I have been stuck on a detail in the proof of Theorem 4 in R. Gold, The non-triviality of certain $\mathbb{Z}_l$-extensions (see also the the lemma and the following statement on page 3). Here is the basic setup (I am changing the prime $l$ to the prime $p$):
Let $k$ be an imaginary quadratic field and $p \in \mathbb{Z^+}$ an odd prime such that $p\mathcal{O}_k = \mathfrak{p}\overline{\mathfrak{p}}$. Denote $I_{\overline{\mathfrak{p}}}$ to be the set of fractional ideals of $k$ which are co-prime to $\overline{\mathfrak{p}}$ and $S_{\overline{\mathfrak{p}}^2} \subseteq I_{\overline{\mathfrak{p}}}$ the principle ideals in $k$ generated by elements $\alpha \equiv 1 \pmod{\overline{\mathfrak{p}}^2}$. Let $\zeta_p^2$ be a primitive $p^2$-th root of unity and $k_1$ the unique subfield of $k(\zeta_p^2)$ such that $[k_1 : k] = p$ ($k_1$ is the first layer of the cyclotomic $\mathbb{Z}_p$-extension of $k$). Let $L$ be the maximal unramified extension of $k_1$ which is Abelian over $k$, and $T(\mathfrak{p})$ the inertia group of $\mathfrak{p}$ for $L/k$. Denote $E$ to be the fixed field of $T(\mathfrak{p})$. From the lemma on page 3 we have $Gal(L/k) \cong T(\mathfrak{p}) \times T(\overline{\mathfrak{p}})$, so $\overline{\mathfrak{p}}$ is the unique ramified prime in $E/k$* (Please correct me if I'm wrong. I think there may be a typo in the statement following the proof of the lemma in Gold.)
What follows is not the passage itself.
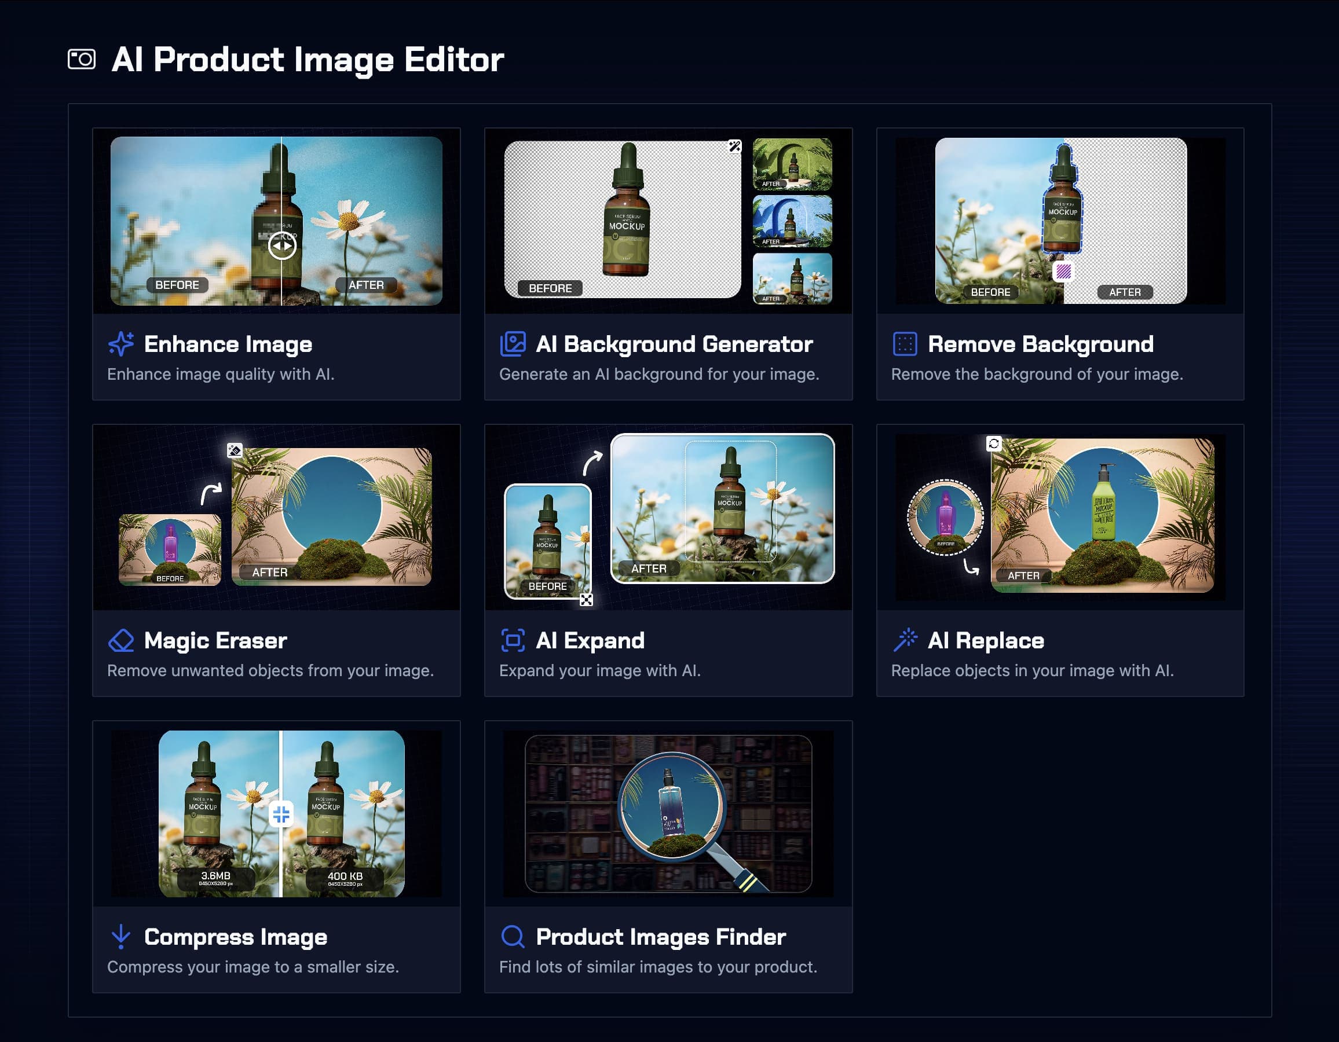Click the Compress Image icon

coord(120,935)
Now, in the proof of Theorem 4 Gold establishes that $E$ is in fact the fixed field of the $p$-primary subgroup of the Ray class group of conductor $\overline{\mathfrak{p}}^2$ and also establishes that $(\mathcal{O}_k/\overline{\mathfrak{p}}^2)^{\times}_p \cong (I_{\overline{\mathfrak{p}}}/S_{\overline{\mathfrak{p}}^2})_p$, where $A_p$ denotes the $p$-primary subgroup of the group $A$.
Here is where I'm stuck: Why is it that the relative degree of $\mathfrak{p}$ in $E/k$ (I take this to mean $[\mathcal{O}_E/\mathfrak{P} : \mathcal{O}_k/\mathfrak{p}]$ with $\mathfrak{P}\cap k = \mathfrak{p}$) equal to the order of $\mathfrak{p}$ in $(I_{\overline{\mathfrak{p}}}/S_{\overline{\mathfrak{p}}^2})_p$?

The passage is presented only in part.